**Given instruction**
Rewrite the entries on the lines from the one containing "At what coordinates" through the one containing "Action: [194, 90]", inclusive, replacing "button" with "control" and keeping everything else unchanged. Give only those lines, and leave out the pictures.

**Recorded data**
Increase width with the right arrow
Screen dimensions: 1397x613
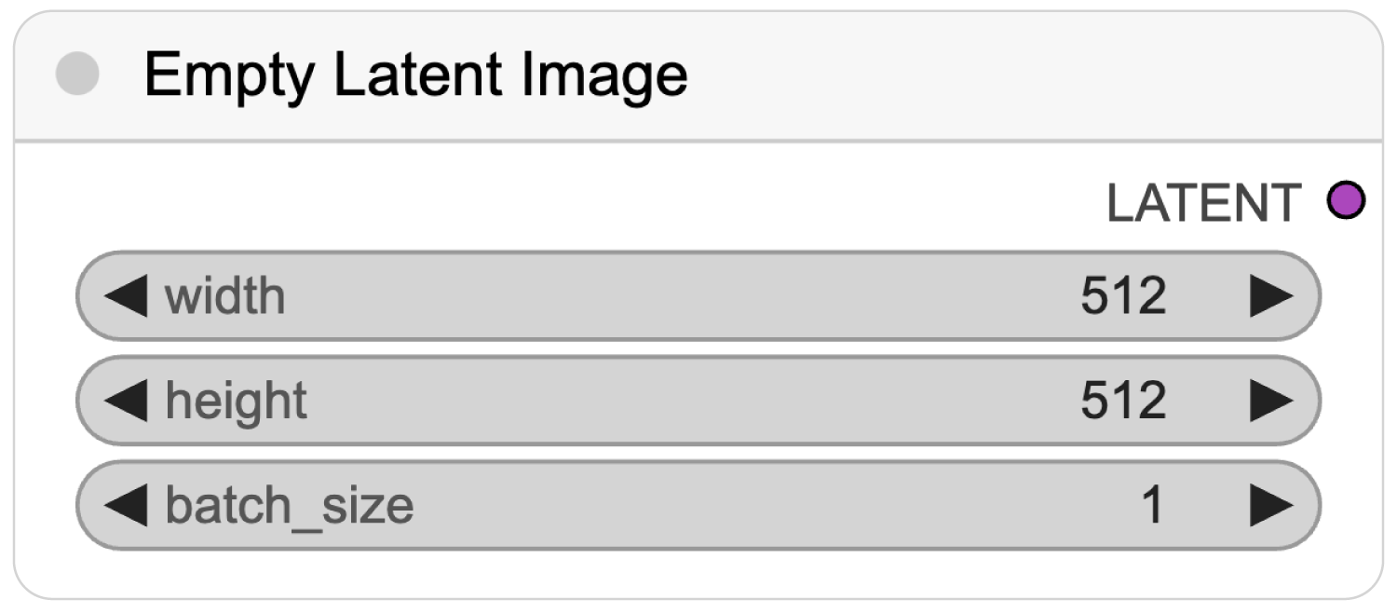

...

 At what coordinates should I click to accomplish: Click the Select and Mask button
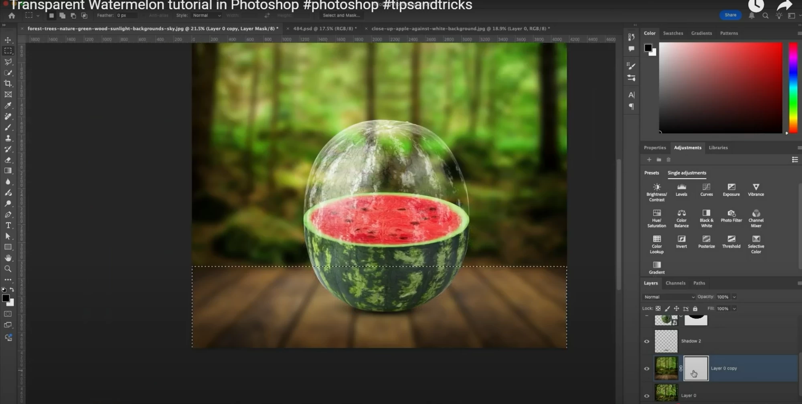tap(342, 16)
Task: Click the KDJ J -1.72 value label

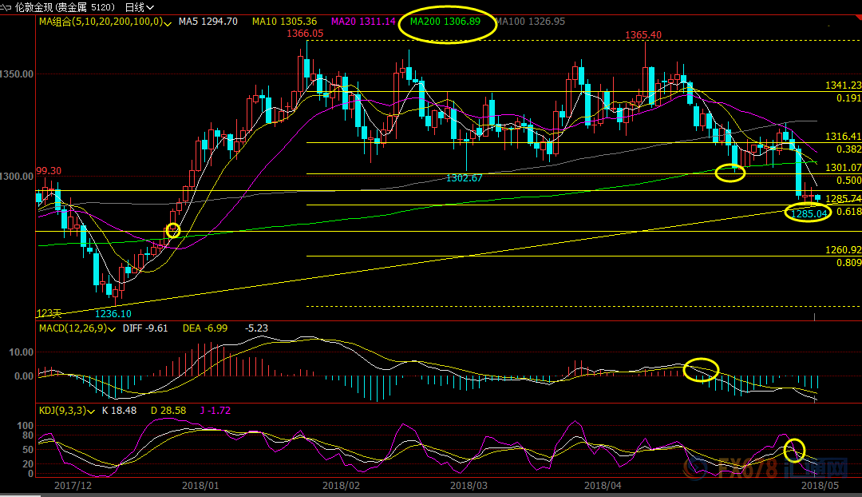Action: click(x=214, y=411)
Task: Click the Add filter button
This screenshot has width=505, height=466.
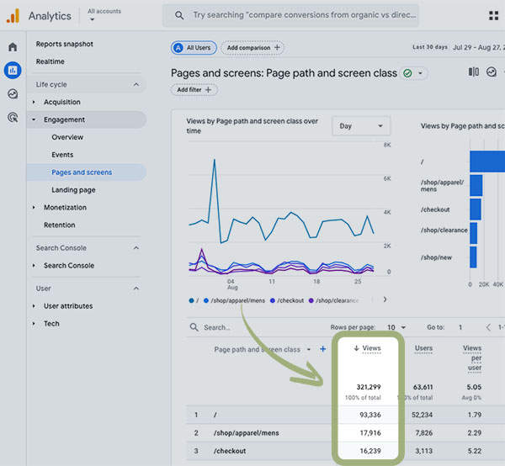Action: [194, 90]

**Complete output**
 At what coordinates should I click to accomplish: Click the Select and Mask control
tap(342, 16)
Task: Click the KDJ J -1.72 value label

Action: click(x=214, y=411)
Task: Click the Add filter control
This screenshot has width=505, height=466.
Action: [194, 90]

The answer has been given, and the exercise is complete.